* Work to complete
Every line from the one with "The height and" through the end of the entries below should be written out exactly; the pictures should not.

═════ Records

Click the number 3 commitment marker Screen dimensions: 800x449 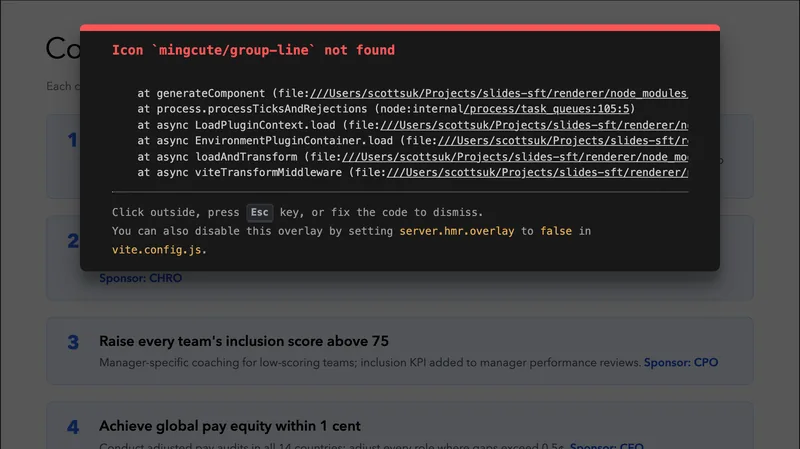73,342
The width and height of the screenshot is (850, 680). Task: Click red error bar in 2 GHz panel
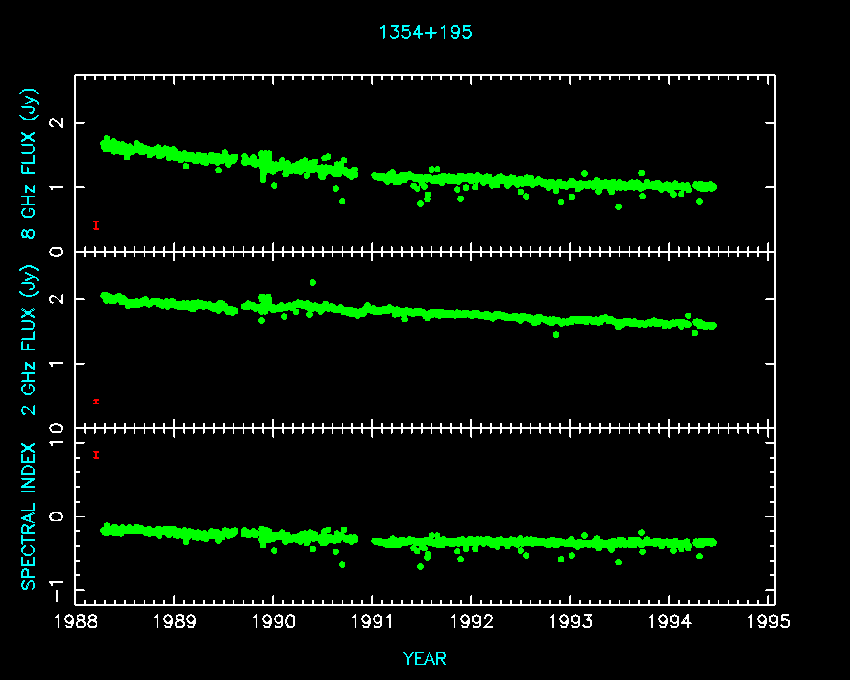(96, 401)
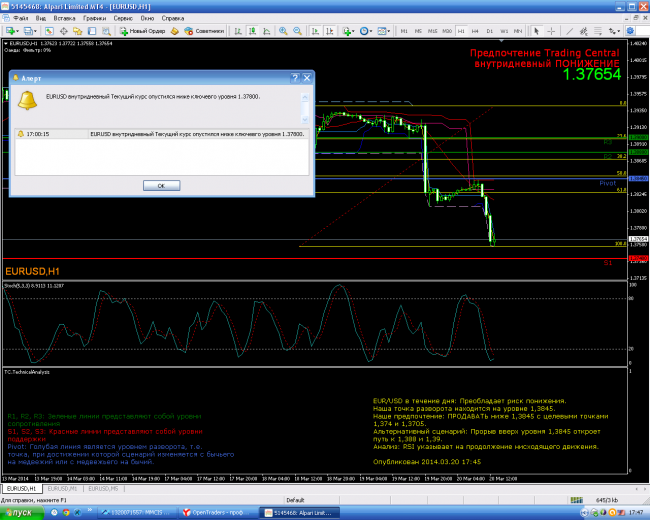
Task: Click the Windows Start (пуск) button
Action: pyautogui.click(x=18, y=512)
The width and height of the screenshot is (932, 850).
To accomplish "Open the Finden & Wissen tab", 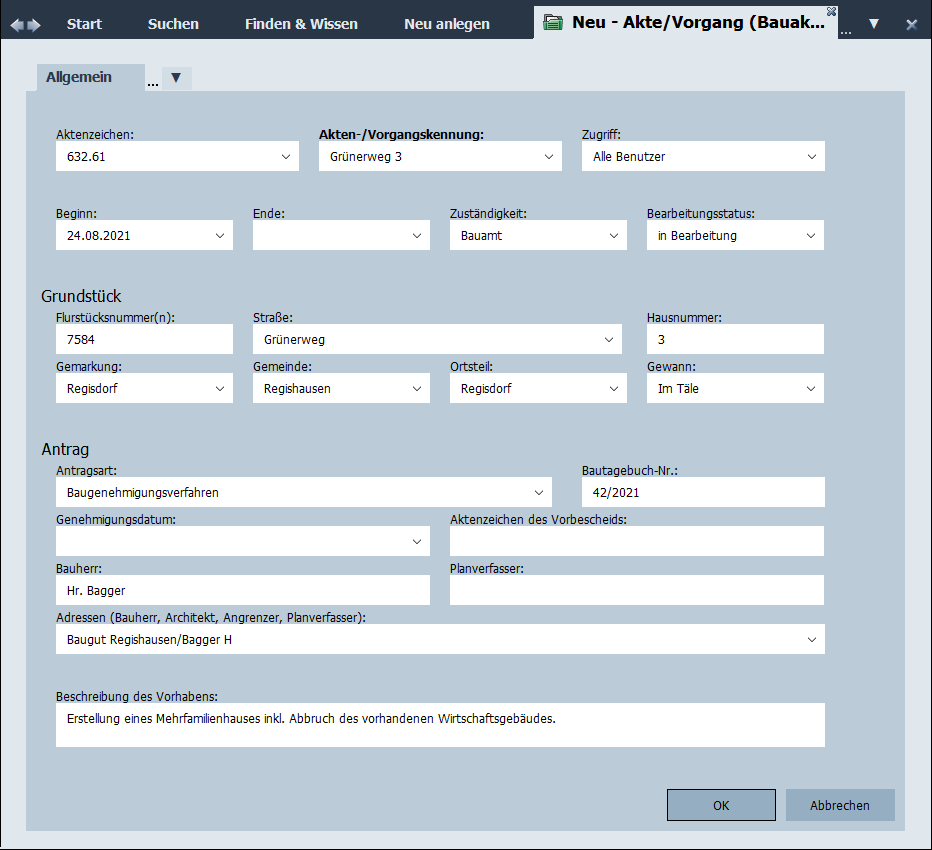I will click(x=301, y=24).
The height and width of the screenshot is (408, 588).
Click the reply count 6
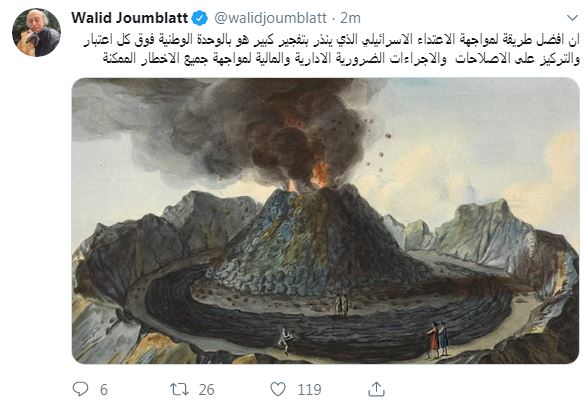coord(104,390)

══════════

* Answer area
The height and width of the screenshot is (408, 588).
Click the reply count 6
coord(104,390)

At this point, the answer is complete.